Dr Robertson, who is also a professor of addiction medicine at Edinburgh University, said: "There isn't a part of the health service that would say that they don't have a capacity problem, everybody needs more doctors, needs more nurses and there are waiting times and waiting lists all over the place and we have to live with that and I understand that.

"But we really don't have the capacity to take people into treatment quickly or to monitor people or to admit them to supportive therapies or hospital or rehabilitation. We just don't have the capacity, and that does take a lot of money."

Extra millions

The Scottish government will soon be publishing its first new substance misuse strategy in a decade.

It says it will look at putting a much higher focus on treatment and harm reduction and that it will seek to find better ways of gathering information about drug users.

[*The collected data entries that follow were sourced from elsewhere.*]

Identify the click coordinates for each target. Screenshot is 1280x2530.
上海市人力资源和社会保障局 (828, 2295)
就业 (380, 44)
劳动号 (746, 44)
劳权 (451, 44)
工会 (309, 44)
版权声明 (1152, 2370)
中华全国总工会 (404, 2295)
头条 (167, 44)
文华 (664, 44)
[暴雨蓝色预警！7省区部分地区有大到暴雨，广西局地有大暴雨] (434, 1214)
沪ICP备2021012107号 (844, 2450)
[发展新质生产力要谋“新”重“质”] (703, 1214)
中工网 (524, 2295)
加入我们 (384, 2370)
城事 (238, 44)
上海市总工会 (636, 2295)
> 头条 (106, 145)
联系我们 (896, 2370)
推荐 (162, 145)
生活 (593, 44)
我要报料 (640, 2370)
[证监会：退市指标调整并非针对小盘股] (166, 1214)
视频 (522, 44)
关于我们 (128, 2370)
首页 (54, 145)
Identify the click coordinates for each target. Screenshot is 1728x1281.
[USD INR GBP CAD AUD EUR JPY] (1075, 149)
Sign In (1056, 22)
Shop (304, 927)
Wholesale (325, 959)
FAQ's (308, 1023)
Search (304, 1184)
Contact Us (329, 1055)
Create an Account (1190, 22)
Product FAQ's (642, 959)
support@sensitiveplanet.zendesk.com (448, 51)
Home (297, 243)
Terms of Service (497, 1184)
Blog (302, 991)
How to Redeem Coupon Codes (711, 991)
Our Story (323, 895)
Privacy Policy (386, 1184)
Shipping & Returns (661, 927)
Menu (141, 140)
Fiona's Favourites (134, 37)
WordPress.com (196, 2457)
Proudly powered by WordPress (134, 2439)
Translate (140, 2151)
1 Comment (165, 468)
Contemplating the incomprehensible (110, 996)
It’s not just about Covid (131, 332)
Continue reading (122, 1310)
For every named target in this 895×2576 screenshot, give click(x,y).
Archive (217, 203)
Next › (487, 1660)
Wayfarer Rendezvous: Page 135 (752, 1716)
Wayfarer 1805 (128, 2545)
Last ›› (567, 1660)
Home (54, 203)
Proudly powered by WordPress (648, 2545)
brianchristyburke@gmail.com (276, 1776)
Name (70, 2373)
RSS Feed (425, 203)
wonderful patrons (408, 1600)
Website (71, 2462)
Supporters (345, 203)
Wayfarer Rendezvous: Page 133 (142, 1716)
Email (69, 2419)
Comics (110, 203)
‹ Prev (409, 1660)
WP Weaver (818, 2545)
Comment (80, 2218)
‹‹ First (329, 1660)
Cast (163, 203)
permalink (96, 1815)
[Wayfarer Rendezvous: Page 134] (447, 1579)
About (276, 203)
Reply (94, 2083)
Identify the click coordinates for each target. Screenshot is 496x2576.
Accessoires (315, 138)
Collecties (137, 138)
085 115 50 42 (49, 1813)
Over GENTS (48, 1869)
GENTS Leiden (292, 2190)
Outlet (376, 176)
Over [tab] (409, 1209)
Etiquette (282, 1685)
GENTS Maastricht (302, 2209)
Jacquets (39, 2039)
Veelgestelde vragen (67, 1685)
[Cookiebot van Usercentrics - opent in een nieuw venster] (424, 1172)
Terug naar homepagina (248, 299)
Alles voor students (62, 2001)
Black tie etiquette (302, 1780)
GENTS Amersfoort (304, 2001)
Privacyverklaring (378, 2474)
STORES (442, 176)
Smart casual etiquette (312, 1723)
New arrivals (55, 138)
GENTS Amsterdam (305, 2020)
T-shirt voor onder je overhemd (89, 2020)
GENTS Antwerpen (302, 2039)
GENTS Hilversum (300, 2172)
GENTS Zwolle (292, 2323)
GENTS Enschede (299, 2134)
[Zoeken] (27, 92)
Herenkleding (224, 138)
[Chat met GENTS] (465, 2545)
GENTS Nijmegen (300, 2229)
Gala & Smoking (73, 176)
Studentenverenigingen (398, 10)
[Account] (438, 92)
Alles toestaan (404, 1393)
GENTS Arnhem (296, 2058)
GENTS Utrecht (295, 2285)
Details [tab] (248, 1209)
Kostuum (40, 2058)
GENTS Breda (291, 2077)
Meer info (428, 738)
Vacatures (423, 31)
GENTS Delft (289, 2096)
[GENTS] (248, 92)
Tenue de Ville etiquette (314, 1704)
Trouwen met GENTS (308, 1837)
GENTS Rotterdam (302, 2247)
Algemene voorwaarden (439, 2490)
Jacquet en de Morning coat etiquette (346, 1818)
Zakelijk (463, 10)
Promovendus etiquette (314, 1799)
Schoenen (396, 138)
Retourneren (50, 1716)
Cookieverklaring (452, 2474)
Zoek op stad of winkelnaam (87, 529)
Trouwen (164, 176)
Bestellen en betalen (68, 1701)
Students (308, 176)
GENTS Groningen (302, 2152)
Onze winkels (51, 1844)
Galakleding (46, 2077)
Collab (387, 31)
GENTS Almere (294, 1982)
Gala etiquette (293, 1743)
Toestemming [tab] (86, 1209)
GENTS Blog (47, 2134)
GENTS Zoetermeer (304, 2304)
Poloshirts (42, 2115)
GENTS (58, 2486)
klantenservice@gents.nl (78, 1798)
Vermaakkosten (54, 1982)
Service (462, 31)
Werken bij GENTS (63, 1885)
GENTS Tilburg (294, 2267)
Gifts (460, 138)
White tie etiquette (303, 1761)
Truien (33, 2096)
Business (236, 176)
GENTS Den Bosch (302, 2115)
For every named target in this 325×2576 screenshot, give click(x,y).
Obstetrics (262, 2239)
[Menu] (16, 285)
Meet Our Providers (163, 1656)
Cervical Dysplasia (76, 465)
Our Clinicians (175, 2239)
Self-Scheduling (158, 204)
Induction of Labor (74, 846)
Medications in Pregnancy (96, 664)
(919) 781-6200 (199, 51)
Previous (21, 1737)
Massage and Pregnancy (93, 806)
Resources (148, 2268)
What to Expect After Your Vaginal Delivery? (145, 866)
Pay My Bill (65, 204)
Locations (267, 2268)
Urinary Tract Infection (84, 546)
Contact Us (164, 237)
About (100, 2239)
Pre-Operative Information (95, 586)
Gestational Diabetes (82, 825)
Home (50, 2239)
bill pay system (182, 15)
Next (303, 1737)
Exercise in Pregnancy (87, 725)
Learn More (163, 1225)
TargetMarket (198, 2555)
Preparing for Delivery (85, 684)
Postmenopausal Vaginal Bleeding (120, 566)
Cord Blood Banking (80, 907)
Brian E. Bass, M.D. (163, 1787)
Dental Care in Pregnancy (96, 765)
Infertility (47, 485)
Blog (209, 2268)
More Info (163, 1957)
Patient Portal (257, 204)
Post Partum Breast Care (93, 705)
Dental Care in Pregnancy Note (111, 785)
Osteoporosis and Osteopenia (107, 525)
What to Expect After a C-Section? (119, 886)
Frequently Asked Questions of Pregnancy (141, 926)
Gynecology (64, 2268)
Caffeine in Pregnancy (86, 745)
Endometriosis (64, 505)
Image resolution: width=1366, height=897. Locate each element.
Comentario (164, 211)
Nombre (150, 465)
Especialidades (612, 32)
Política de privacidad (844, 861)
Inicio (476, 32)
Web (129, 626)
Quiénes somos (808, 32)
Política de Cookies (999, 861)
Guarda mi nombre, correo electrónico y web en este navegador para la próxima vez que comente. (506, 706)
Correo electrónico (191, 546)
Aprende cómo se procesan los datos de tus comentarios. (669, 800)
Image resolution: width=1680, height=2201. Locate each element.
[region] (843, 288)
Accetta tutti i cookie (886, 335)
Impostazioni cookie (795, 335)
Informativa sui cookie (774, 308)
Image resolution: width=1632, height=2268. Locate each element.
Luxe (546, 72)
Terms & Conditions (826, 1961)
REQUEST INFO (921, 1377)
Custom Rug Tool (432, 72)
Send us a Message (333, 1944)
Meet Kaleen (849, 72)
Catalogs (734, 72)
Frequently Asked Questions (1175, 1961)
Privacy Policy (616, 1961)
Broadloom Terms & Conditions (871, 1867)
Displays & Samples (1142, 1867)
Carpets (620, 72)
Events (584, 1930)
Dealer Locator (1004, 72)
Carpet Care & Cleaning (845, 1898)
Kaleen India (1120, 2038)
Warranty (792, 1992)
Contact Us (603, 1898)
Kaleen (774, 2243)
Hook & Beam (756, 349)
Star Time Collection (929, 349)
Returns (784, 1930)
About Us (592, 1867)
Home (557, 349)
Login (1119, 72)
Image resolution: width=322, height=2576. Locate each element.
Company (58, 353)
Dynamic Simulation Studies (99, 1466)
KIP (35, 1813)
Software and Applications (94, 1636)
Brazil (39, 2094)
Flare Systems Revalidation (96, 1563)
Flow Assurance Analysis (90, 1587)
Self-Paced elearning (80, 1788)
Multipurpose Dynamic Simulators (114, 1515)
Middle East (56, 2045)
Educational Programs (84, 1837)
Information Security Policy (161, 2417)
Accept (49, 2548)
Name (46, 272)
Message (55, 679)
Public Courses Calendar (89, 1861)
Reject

Public Health Minister Aileen Campbell said: "So we've had since 2008 the Road to Recovery strategy and one of the successes has been the three-week referral waiting time.

"We've met that, we've exceeded the target. But then, that's why there is an opportunity with the refreshed drug and alcohol strategy to make sure that the evidence that we have, the data that we gather, absolutely tells us the complete picture around that individual who needs holistic support and help.

"That might not just be a clinical need, it might be housing, it might be the isolation that they have.

"So we need to make that real and will absolutely work hard through the new strategy with the increased resources that we're putting in to make that happen and make sure that people feel that they are given the response in a timely way, that they're given the treatment they require, and that they're able to have a life that feels supported and cared for."